Initially, the conduit of choice for coronary artery bypass grafting, the saphenous vein has been supplanted by the LIMA, the RA and increasingly the RIMA as bypass conduits of choice given its high rate of failure compared to arterialized grafts. More and more evidence is accumulating regarding additional arterial grafts such as the gastroepiploic artery; these have not demonstrated clear superiority to SVG, however, and are used less frequently. The rising use of arterial grafts over vein is related to the morphologic benefit of arterial grafts as they accommodate to their role as coronary bypass grafts. While postoperatively are prone to progressive intimal hyperplasia and subsequent atherosclerosis, thrombosis, and failure, the improved patency of arterial grafts suggests that this progressive intimal hyperplasia is not as prevalent in arterial conduits.
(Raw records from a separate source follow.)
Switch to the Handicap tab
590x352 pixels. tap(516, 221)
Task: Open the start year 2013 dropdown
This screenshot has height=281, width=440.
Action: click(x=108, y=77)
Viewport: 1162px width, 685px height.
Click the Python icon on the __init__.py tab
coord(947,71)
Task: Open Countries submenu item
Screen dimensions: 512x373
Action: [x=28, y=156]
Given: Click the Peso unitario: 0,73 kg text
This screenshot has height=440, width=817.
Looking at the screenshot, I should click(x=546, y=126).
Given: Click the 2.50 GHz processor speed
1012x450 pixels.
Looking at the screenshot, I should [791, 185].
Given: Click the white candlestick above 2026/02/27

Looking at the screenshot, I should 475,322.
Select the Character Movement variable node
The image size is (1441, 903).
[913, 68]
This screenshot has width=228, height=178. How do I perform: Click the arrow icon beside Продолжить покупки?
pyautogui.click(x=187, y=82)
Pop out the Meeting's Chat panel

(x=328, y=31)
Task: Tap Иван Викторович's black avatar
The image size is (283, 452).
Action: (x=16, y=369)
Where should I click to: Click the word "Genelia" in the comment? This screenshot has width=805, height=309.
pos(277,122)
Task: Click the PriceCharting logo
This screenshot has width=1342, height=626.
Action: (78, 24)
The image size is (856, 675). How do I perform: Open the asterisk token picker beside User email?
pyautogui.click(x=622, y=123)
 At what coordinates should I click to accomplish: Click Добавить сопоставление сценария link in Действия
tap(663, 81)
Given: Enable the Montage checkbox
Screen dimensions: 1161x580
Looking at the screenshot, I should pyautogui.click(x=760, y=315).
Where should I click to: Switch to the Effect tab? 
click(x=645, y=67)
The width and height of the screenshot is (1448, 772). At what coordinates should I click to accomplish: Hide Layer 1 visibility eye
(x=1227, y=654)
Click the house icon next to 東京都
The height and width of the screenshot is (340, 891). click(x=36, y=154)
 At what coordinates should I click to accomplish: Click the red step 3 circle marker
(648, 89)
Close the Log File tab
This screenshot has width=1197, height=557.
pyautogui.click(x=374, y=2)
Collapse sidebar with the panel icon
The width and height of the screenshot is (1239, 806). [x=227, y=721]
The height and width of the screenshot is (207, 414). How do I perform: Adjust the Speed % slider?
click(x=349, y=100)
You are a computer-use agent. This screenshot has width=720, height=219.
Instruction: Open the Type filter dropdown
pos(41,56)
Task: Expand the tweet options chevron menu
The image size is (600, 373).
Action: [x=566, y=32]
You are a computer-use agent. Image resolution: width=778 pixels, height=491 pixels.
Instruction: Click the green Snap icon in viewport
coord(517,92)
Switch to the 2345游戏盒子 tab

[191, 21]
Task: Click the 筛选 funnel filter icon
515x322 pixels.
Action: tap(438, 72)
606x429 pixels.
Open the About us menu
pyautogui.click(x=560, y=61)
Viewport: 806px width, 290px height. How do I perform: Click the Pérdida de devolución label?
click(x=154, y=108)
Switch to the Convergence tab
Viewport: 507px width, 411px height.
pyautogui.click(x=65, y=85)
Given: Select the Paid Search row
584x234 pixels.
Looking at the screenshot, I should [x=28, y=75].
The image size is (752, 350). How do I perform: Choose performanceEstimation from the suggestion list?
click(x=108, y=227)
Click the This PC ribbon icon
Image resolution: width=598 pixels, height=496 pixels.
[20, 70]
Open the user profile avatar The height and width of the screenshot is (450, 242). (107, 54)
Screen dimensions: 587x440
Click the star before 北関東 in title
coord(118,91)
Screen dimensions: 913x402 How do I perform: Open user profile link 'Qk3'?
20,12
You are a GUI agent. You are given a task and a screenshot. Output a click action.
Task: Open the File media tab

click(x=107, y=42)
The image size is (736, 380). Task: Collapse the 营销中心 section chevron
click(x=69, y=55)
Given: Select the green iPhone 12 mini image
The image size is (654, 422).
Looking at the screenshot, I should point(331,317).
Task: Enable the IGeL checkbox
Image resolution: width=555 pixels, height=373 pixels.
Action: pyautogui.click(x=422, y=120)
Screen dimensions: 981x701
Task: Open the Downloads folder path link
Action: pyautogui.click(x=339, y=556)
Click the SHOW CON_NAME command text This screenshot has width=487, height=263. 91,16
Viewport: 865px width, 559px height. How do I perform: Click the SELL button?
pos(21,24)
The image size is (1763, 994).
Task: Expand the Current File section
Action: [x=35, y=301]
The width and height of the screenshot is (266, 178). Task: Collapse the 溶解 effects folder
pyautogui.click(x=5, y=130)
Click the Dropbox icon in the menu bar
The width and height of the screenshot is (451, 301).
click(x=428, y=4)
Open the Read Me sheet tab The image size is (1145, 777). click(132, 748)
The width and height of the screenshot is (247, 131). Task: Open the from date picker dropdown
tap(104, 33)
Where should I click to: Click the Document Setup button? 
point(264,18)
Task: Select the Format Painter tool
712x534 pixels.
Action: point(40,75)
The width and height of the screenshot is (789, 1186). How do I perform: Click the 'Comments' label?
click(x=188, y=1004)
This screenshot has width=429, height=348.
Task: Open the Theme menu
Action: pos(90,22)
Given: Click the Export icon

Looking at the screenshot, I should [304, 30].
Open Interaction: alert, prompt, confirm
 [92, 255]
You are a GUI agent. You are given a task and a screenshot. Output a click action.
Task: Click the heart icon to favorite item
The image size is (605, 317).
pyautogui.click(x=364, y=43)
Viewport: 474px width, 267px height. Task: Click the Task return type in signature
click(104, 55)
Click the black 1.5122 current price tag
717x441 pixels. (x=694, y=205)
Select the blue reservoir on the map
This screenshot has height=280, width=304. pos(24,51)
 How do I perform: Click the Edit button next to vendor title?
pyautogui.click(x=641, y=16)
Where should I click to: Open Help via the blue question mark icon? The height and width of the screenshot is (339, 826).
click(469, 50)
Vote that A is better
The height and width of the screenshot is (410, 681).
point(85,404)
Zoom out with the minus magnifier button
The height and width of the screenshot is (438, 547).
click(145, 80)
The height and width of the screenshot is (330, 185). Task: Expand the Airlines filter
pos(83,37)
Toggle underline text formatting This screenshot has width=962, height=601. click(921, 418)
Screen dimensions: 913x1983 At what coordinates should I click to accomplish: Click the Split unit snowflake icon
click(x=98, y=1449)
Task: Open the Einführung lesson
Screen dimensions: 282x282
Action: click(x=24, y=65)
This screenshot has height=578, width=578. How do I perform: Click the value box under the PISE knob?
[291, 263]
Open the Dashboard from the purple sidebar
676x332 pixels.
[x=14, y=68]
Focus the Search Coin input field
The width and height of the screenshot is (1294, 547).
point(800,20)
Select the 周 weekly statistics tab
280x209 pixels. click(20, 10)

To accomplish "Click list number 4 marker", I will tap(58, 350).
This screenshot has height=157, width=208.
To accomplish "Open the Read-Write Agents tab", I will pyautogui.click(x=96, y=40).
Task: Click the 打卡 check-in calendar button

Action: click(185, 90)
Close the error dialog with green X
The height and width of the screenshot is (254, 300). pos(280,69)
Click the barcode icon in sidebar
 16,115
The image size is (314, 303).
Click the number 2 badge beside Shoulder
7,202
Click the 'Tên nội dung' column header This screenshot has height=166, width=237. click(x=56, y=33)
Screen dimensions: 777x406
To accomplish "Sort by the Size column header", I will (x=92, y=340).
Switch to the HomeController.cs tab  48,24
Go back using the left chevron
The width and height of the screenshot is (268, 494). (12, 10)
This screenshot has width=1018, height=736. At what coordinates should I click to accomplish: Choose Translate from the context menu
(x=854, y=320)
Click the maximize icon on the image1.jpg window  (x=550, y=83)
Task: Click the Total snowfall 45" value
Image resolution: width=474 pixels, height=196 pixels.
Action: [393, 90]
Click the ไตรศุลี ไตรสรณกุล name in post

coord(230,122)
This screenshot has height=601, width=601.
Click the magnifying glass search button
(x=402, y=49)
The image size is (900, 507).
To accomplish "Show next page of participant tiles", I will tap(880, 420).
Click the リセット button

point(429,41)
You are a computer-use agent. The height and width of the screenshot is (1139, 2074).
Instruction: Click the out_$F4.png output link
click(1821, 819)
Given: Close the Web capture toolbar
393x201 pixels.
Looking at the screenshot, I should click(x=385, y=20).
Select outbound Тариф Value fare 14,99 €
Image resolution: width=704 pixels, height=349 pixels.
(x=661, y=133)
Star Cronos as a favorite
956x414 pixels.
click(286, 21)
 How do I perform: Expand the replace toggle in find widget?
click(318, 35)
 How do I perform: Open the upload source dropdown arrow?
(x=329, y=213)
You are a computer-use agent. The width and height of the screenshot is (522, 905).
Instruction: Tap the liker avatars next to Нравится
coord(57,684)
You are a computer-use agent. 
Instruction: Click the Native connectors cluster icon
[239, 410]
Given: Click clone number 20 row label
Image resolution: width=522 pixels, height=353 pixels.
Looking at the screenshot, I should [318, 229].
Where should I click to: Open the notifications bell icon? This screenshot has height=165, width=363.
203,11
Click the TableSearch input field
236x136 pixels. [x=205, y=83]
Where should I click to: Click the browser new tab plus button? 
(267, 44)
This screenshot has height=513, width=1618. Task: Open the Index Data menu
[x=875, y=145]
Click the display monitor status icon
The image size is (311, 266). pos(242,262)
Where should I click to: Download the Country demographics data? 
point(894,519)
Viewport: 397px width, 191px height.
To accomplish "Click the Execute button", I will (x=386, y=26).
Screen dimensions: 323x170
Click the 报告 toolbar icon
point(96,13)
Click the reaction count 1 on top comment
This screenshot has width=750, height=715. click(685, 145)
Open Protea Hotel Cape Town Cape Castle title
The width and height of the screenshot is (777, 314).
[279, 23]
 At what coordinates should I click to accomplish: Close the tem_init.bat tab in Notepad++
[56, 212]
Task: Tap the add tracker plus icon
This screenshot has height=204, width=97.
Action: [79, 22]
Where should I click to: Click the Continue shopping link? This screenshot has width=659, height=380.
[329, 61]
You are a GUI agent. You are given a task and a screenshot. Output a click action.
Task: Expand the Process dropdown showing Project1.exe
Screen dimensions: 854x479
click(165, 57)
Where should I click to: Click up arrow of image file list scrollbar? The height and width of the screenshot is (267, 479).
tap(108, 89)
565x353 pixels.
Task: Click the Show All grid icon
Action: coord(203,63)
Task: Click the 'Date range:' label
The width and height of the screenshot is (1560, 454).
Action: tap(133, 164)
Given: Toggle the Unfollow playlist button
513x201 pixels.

To prevent accelerated atherosclerosis of coronary bypass grafts, post-operative lifestyle modifications, a and antiplatelet agents, and occasional percutaneous coronary intervention and even redo bypass grafting may be necessary to maintain perfusion of at-risk segments of myocardium.
Despite new evidence supporting the use of arterial over vein grafts in coronary artery bypass grafting, utilization of the GSV remains a mainstay of the current treatment of coronary revascularization; this may be in part to surgeon comfort with SVG and a thorough understanding of SVG progression after revascularization as compared to its arterial competitors. While the LIMA remains the vessel of choice for coronary artery bypass grafting, the relative ease of harvest, length of usable vessel and comfort in its use make the SVG an indispensable tool in any cardiothoracic surgeon’s armamentarium in coronary revascularization.
More and more data is being compiled regarding the patency of different conduits in different settings. While it is essential to understand the trend in current literature suggesting a benefit of arterial over venous grafts, it also remains important to understand the history of saphenous vein grafts, technical considerations regarding their grafting, potential complications related to the graft and its utility.